Even though the Wilsons could have handled their money much better, they weren’t reckless. They just didn’t plan for the worst.
And yet, Rose did plan for the worst and it became catastrophic.
“I thought I was being very careful,” Rose said. “My house isn’t extravagant. I don’t have huge expenses. I have an unexceptional wardrobe. I don’t vacation much. I cut back on eating out.”
If you had a sustained period of unemployment, how long could you last financially? Would you take any job, even one that paid significantly less than you were used to making? Is your job the key to health care?
A new challenge
Over the next nine months I’ll be sharing the struggles of Rose and the Wilsons as they look for new and sustainable work. They are the faces of this recession that has taken families down all over this country.

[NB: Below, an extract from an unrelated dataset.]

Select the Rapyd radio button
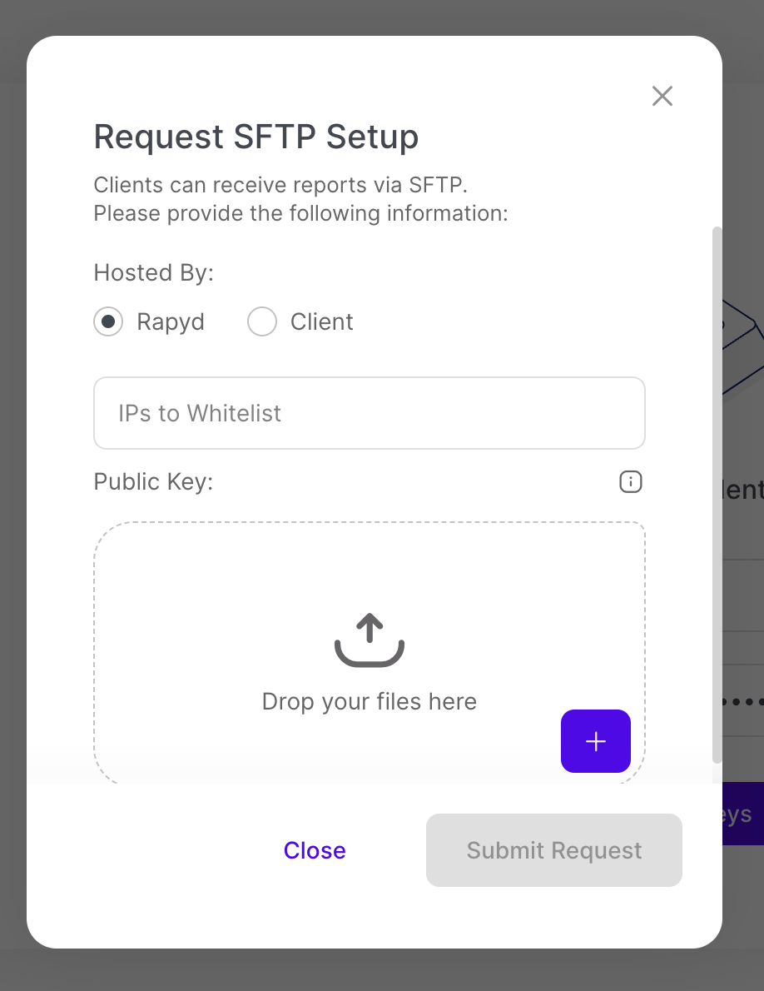The image size is (764, 991). pos(108,321)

In past challenges, I’ve spent a year working with individuals and families, helping them get their money straight. For the most part, it’s been an easy task. It’s something I’ve done with dozens of others. The advice is generally the same. I first make them do a budget. They have to get rid of their credit cards and face up to their spendthrift ways. For this year’s Color of Money Challenge, I decided to specifically focus on families impacted by a job loss. The theme for the challenge this year is “down but not out.”
This challenge is so dramatically and emotionally different. This isn’t a matter of eliminating eating out. Challengers are struggling to keep food in their refrigerator. They are worried an illness will bankrupt them.
In one respect, having a large cushion made Rose feel too secure. With a lot in savings, he didn’t have to settle for just any job. In the past when he lost a job, it only took a few months for him to find employment.
Rose has sought help in his job search at a career center, called 40Plus of Greater Washington, a nonprofit that offers a wide variety of career support services. However, he’s not done everything he can to find a job, he admits.
It’s hard to stay motivated when the openings are few, and the rejections are many, he said.
“What am I going to do to support myself?” he asked.
Rose has concentrated his job search largely in the nonprofit sector, which has been hard hit by the recession as donations from financially strapped individuals and corporations declined.
At least he kept his expenses low, and was the beneficiary of some good luck. He bought a home in the District of Columbia for about $200,000 before prices jumped dramatically. Then he sold at the top of the market for $685,000. He had decided his single-family house was too much to maintain, so he then bought a condominium, plunking down a huge down payment. That kept his monthly mortgage payment to a comfortable $1,300 a month, including his condo fee.
But Rose hadn’t been perfect in his money management. He should have put more money into his retirement plan. He has extra debt because he took out a $20,000 home equity loan in part to pay off past credit card debt and cover tuition for a graduate program he had to withdraw from after he lost his job.
The upper-income life came to an end for the Wilsons after Bobbie, 38, was laid off in January from her legal administration position. It was the fourth time she had been laid off since 2002. Bobbie’s husband, Juan, 35, also lost his job working for a semiconductor company in 2008.
“We had an emergency fund saved but we did not use it wisely or we used it to help us live and it dwindled slowly and, of course, by the time I was laid off there was nothing,” Bobbie said. “So we are scrambling and I feel overwhelmed, anxious and panicky.”
One reason they had financial trouble is that they didn’t communicate well about their finances, often disagreeing on their spending.
“Some, or rather most, of our money talks end up in arguments,” Bobbie said.
You can imagine the conversations are a lot tougher now.
“I feel terrible right now,” Juan said. “It’s hard. It’s hard not having the money you used to have.”
Over the course of the challenge, I’ll provide advice and encouragement as Rose and the Wilsons try to piece their financial lives back together.